Ben keşkelere çok inanmam, yaşanması gerekiyordu yaşandı diye bakarım. Hepsinden bir ders çıkardığım için de hepsi gerekli diye düşünüyorum. Yorgunluklarım, kızgınlık- larım olsa da asla keşke demiyorum. Çünkü yaşanılmış yaşanılması gerekiyordu diye bakarım. Ha şöyle hep doğru zaman doğru mekan diye düşünmüşümdür. Mesela Üniversiteye ilk geldiğimde bir bisiklet aldım. Neden kasabada benim bisikletim yoktu. Ama bunu da kendime dert etmedim. Demek ki o tarihte almam gerekiyormuş. Ha! ben ortaokulda ve lisede okurken bisikletimin  veya bir basket topumun olmasını isterdim. Benim basket topum vardı hala ofiste duruyor çünkü o benim için çok önemlidir. Ama onlara sahip olamadım diye de çok canımı sıkmadım, yoksa yoktur ne yapalım dedim.
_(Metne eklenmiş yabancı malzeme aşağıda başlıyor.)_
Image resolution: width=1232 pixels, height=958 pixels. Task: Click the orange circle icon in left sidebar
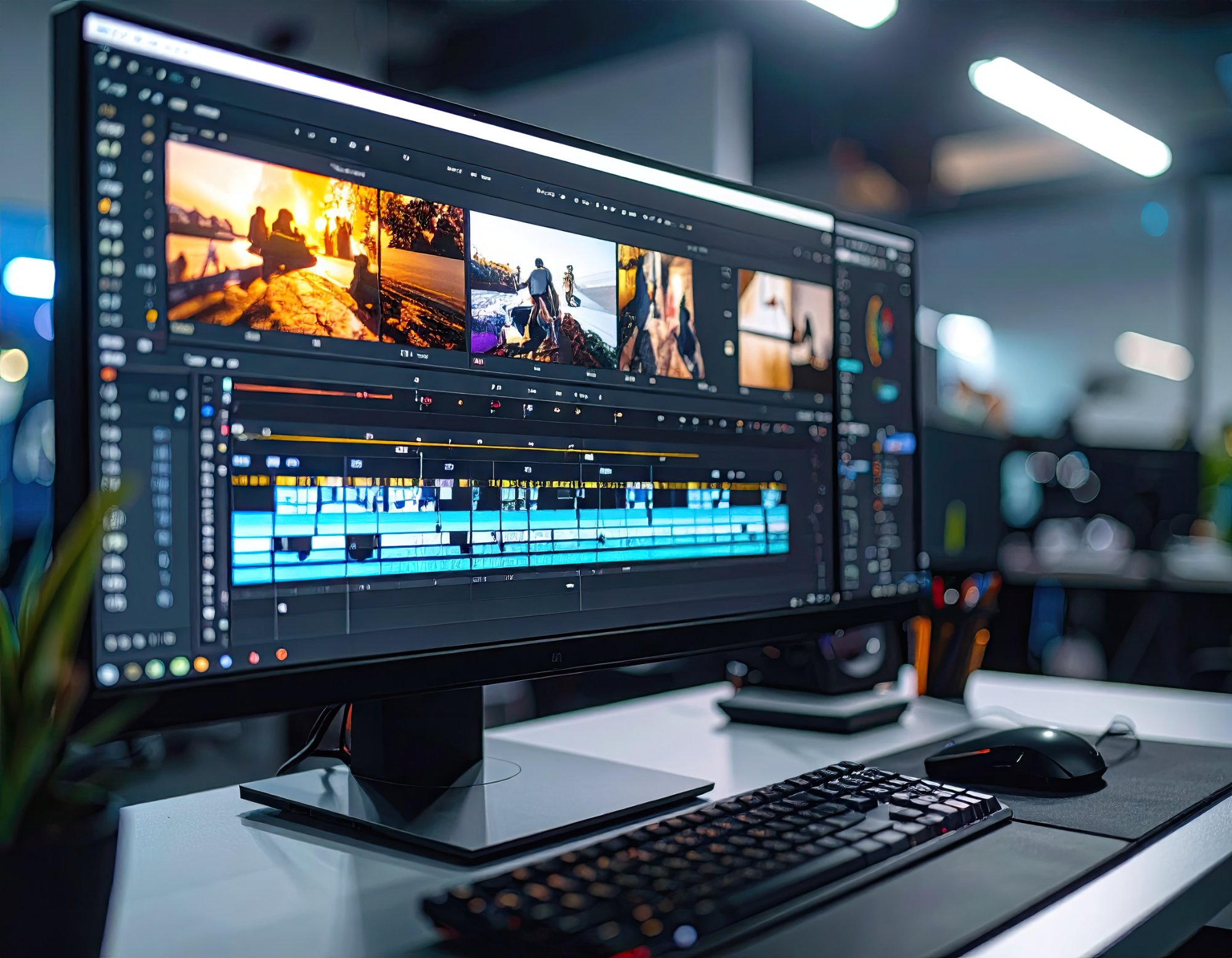[x=104, y=206]
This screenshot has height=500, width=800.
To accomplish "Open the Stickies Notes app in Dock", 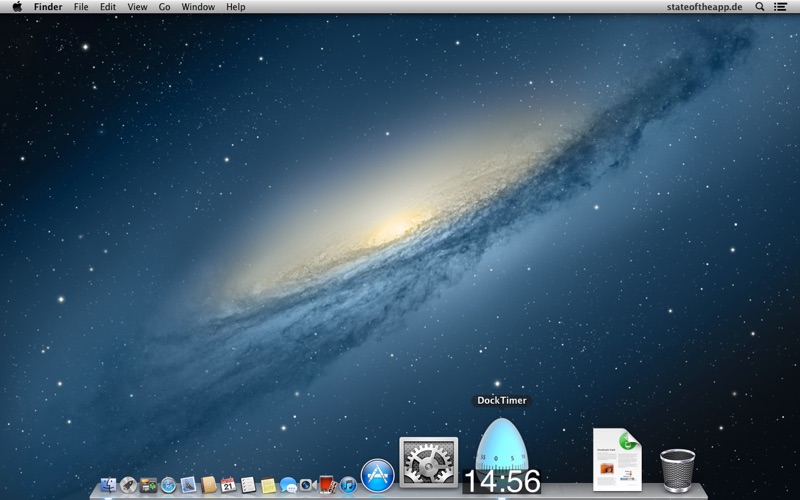I will tap(268, 485).
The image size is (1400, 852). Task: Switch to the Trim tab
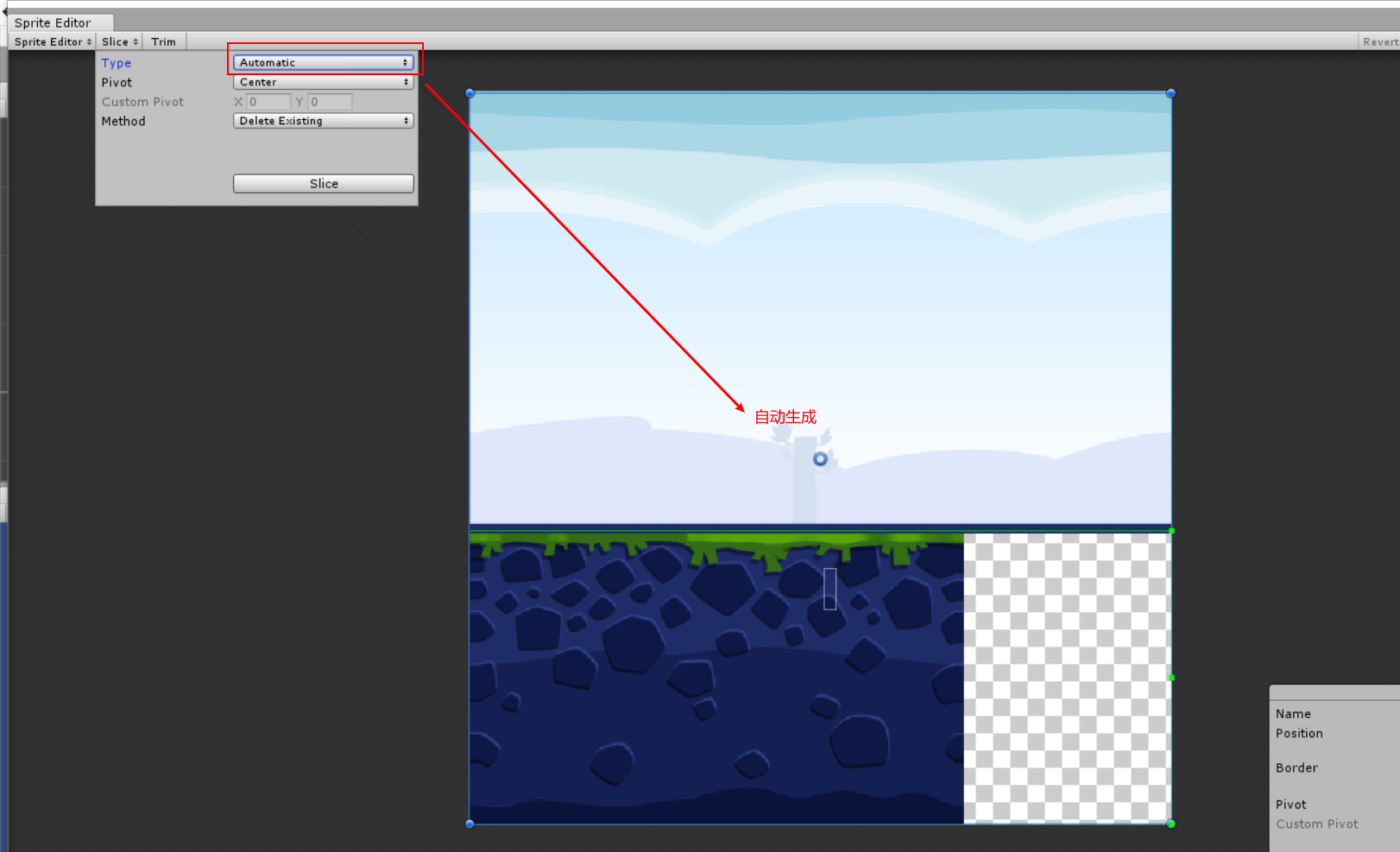163,41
Eğer yarın öleceğinizi bilseniz ne yaparsınız?
Yarın öleceğimi bilseydim en çok sevdiklerimi, ailemi görmek isterdim.

Bir anınızı anlatır mısınız?
Harbiye açık hava tiyatrosunda bir hanımefendi kulise geldi. Benden hatıra olarak kıyafetlerimden birini istedi. Bende kıyafetleri arabaya göndermiştim. Kulisteki çiçeklerden birini ona gönderdim ama kıyametler koptu. Meğer o benim verdiğim çiçeği bana getiren zaten kendisiymiş. Bende getirdiği çiçeği  ona geri vermişim. Ben jest olsun diye o çiçeği  ona göndermiştim ama rezil oldum. Sonra gönlünü aldım ama böyle bir kazaya kurban gitmiştim. 

Sihirli bir gücünüz olsaydı bu dünyada neyi değiştirirdiniz?
SİYASET VE SİYASETÇİLERİN OLMADIĞI SEVGİ VE AŞKIN OLDUĞU BİR DÜNYA İSTERDİM
Siyaseti ve siyasetçileri yok etmeyi düşünürdüm. O meslek grubunun dünyada olmamasını isterdim. Dünyada sadece bilim, sanat, kültür ve aşkın olmasını isterdim. 

Bir çok ödül aldınız. Altın adam size ne ifade ediyor?
Ben aslında ödüllere çok takılmıyorum o kadar çok ödül aldım ki  ofise sığmıyor. Elbette bunlar benim  koşuda kazandığım  madalyalardır. Duygularım okşanıyor, okşanmıyor değil ama benim için asıl ödül hayattan ve halktan aldığım ödüllerdir. 

Halka mesajınız
En başta cesur olsunlar. Yeri geldi mi selam vermek için bile başını eğmesinler. Bayan iseler lütfen özgür olsunlar asla bir erkeğe bağımlı olmasınlar ve de mutlu olsunlar.